Description
A fresh and vibrant Strawberry Chicken Salad featuring grilled chicken breasts atop crisp romaine lettuce, juicy sliced strawberries, crunchy almonds, and tangy feta cheese, all dressed with a creamy poppyseed and raspberry vinaigrette mix. Perfect for a quick, healthy lunch or light dinner in just 25 minutes.
Ingredients
Scale
Chicken
- 2 boneless skinless chicken breasts
- 2 teaspoons olive oil
- Salt and pepper, to taste
Salad
- 6 cups chopped romaine lettuce
- 1 cup freshly sliced strawberries
- ¼ cup sliced almonds
- ¼ cup feta cheese crumbles
Dressings
- 1 cup creamy poppyseed dressing
- ½ cup light raspberry vinaigrette
Instructions
- Prepare the Chicken: Start by pounding the chicken breasts to an even thickness to ensure they cook evenly. Brush olive oil over both sides of the chicken breasts, then generously season them with salt and pepper.
- Grill the Chicken: Cook the chicken on an outdoor grill or alternatively on an indoor grill pan or skillet until the internal temperature reaches 165°F (75°C). Once cooked, set the chicken aside and allow it to rest for at least 5 minutes before slicing to retain juices.

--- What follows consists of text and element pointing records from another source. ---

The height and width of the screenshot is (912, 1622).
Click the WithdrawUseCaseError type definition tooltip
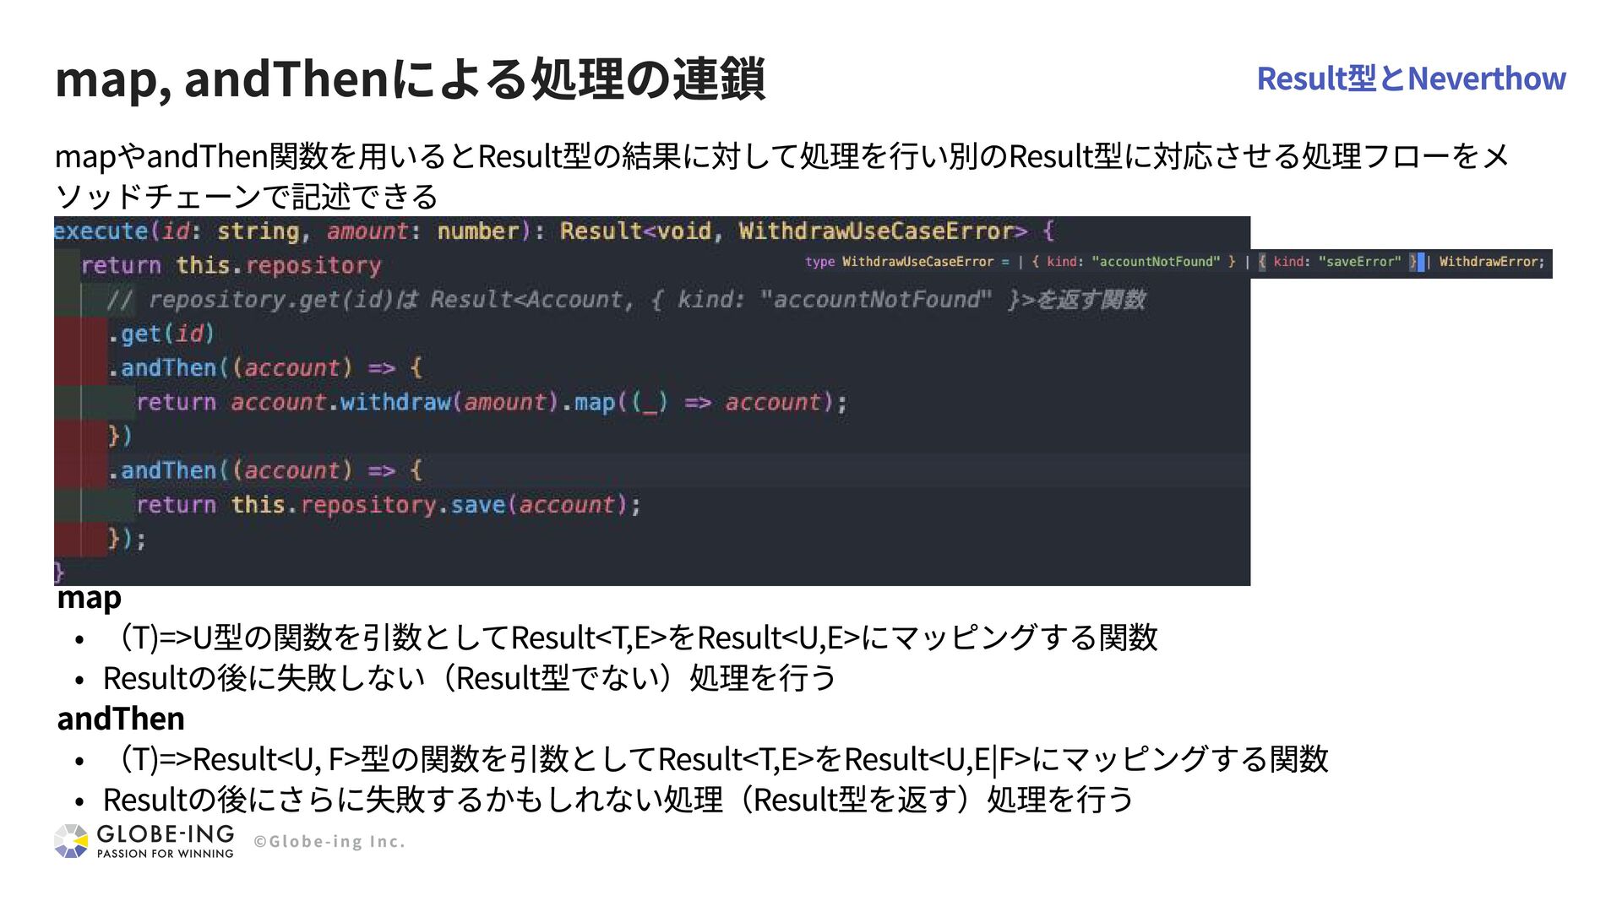coord(1174,263)
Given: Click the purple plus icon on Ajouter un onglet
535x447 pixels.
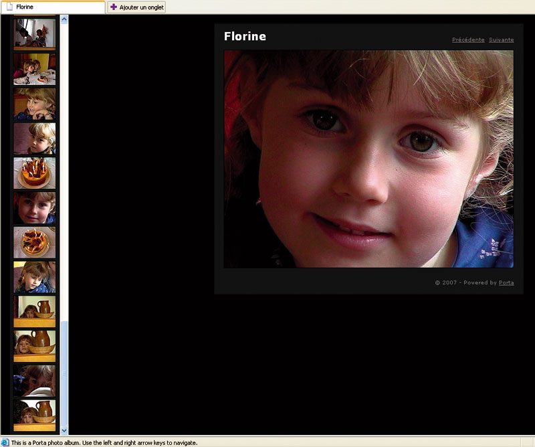Looking at the screenshot, I should (x=114, y=7).
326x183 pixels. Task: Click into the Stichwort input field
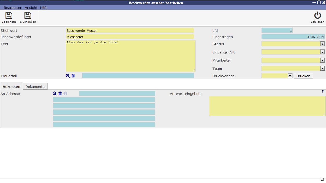click(130, 31)
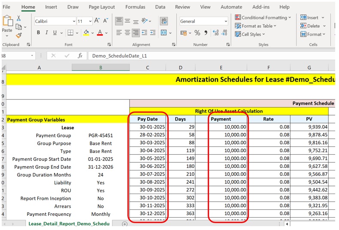Toggle Underline formatting
This screenshot has height=230, width=339.
[x=55, y=33]
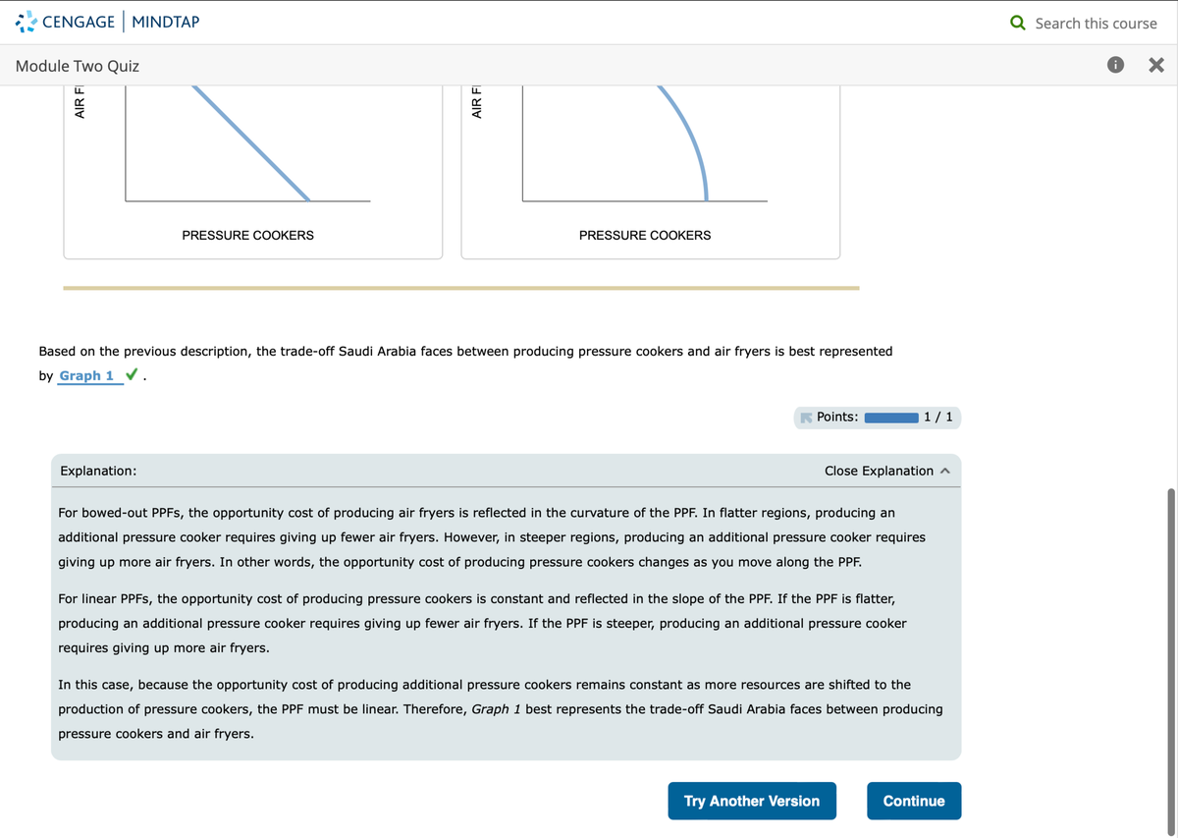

- Assemble the Salad: Divide the chopped romaine lettuce evenly among two large plates or bowls. Top with the sliced strawberries, sliced almonds, and feta cheese crumbles. Slice the rested grilled chicken and arrange it on top of each salad.
- Prepare and Add Dressing: In a small bowl, mix together the creamy poppyseed dressing and the light raspberry vinaigrette. Drizzle the combined dressing evenly over the salads just before serving. Enjoy immediately.
Notes
- Pounding the chicken helps it cook quickly and evenly.
- Allowing the chicken to rest after grilling keeps it juicy.
- Mixing two dressings provides a balance of creamy and tangy flavors.
- You can substitute grilled chicken with rotisserie chicken for a quicker prep.
- For a vegetarian option, omit the chicken and add extra almonds or chickpeas.